Schema introspection

Three earlier design choices — Three-stage initialization, The discriminated-union plugin registry, and per-operation @fvSchemes.add / @fvSolution.add requirements — combine to make case validation, schema export, and scheme introspection cheap. This page traces that causal chain and then lists the user-visible capabilities that fall out of it.

The three pieces (causal chain)

The capability is built on three pieces, each of which exists for an independent reason but combines to make introspection trivial:

1. The three-stage init split makes validation cheap. StagedInit.validate() walks the same code path the real solver does, but stops before BUILD. LOAD and RESOLVE do not touch the mesh and do not allocate fields — that is the entire point of the three-stage pipeline (see Three-stage initialization). A typo in constant/turbulenceProperties is caught after LOAD without paying for mesh I/O.

2. The discriminated-union plugin registry exposes the schema. Every model’s config is a Pydantic BaseConfig subclass; the plugin registry rebuilds its discriminated union every time a new plugin registers (see The discriminated-union plugin registry). Calling model_json_schema() on the rebuilt union returns a JSON schema that reflects the currently-installed plugin set — not whatever set the framework shipped with.

3. Per-operation requirements live on the operations themselves. Each operation declares its scheme/solution requirements with @fvSchemes.add(...) and @fvSolution.add(...). collect_requirements_from_models() aggregates them across every active model; verify_fvschemes() and verify_fvsolution() check the loaded case against the aggregated set.

None of the three pieces was designed for schema introspection. Each came from a different goal — multi-physics resolution, third-party extensibility, declarative scheme contracts. Schema introspection is what falls out when you have all three.

The capabilities that fall out

  • StagedInit.validate() — run LOAD + RESOLVE + VERIFY against a case directory and return any VerificationError objects. No fields are allocated, no mesh is loaded.

  • StagedInit.solver_inputs() — return a dict[str, type] of Pydantic config classes for every model the solver knows about. No case directory required.

  • StagedInit.scheme_inputs() — return a Pydantic model whose fields are typed with the correct scheme unions (DdtScheme, DivScheme, …) for every @fvSchemes.add requirement declared by the active operations.

What makes this hard (the alternative)

OpenFOAM validates by running. A misconfigured case fails at the first solver step that touches the bad entry — sometimes minutes in, after mesh decomposition has already consumed memory and walltime. The error location (a stack trace inside RASModel::correct) is rarely the same as the configuration location (a typo in RAS.RASModel in constant/turbulenceProperties). For the case author, the loop is “edit, run, wait, read traceback, guess, edit again.”

Three other consumers want something cheaper than that:

  • CI gates. A test that says “every example case in the repo passes solver_validate” needs to run in seconds across hundreds of cases. Allocating a mesh per case is too expensive.

  • UI form generation. A web form that lets a user edit a case needs to know which fields are valid and what their types are before the user has filled in any values.

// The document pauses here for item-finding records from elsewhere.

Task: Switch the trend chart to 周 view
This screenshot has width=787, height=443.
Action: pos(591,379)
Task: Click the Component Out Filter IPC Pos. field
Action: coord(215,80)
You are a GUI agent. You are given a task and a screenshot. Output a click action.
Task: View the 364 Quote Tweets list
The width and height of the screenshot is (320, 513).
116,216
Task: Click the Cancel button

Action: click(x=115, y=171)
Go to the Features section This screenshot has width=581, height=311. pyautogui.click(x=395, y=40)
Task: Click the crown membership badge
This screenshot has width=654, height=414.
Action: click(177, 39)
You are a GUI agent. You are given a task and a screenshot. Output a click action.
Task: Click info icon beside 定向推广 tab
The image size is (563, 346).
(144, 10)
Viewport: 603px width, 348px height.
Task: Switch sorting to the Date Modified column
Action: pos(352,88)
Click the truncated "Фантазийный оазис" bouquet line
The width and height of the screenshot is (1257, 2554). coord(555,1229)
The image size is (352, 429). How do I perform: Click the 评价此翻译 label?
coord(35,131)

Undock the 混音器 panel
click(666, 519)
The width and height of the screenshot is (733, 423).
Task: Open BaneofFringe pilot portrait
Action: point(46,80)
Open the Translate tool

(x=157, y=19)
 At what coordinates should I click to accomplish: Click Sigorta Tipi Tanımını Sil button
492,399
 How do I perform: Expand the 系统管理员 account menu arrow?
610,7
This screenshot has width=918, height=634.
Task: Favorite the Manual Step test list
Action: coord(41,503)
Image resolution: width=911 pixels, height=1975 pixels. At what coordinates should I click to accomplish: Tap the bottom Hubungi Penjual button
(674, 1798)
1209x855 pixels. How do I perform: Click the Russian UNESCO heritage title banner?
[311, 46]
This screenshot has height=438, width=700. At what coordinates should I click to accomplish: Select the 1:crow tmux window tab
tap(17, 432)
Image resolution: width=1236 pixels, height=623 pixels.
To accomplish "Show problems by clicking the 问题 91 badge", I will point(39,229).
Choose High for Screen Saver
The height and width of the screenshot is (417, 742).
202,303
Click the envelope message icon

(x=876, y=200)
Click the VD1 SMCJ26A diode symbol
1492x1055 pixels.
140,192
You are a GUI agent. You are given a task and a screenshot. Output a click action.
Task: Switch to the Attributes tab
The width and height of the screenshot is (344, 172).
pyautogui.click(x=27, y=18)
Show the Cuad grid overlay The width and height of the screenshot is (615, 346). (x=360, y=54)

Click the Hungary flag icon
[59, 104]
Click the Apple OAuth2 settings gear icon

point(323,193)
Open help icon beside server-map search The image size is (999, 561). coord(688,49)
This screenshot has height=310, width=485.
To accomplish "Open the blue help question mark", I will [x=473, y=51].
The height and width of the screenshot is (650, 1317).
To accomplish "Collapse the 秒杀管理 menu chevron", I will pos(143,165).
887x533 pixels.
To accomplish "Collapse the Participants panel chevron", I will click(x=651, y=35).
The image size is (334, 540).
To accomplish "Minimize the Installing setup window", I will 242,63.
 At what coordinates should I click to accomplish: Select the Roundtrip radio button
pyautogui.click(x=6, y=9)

  • AI-assisted templating. An LLM that drafts constant/ and system/ files for a target solver needs the schema, not the solver source code.

A “validate by running” pattern serves none of those well.

Trade-offs

The capabilities have honest limitations:

  • Validation is only as good as the requirement declarations. An operation that reads system/fvSolution directly (instead of declaring an @fvSolution.add(...)) bypasses verification. The framework cannot detect the bypass; the linter and code review do.

  • Schema introspection holds at the model-config level, not at the resolved-runtime-value level. solver_inputs() tells you that the Boussinesq model’s thermalExpansion field is a float; it does not tell you whether the value chosen for your case is numerically reasonable.

  • Plugin registry rebuild cost. solver_inputs() is cheap per call, but the registry rebuild it depends on happens at every plugin import. For a process that imports many plugins, that cost is paid once at startup.

  • Validation is point-in-time. A case that validated yesterday may not validate today if a plugin was upgraded and now requires a new scheme. That is the right behaviour, but it does mean validate() == 0 errors is not durable across plugin upgrades.

When this matters in practice

The user-visible recipes are:

This capability is what delivers the simplify usability goal from Goals & core concepts — typed configs, IDE autocomplete, validate-before-solve, JSON schema for external tooling. It is not a feature that was built; it is what falls out when the three earlier design choices are paid for.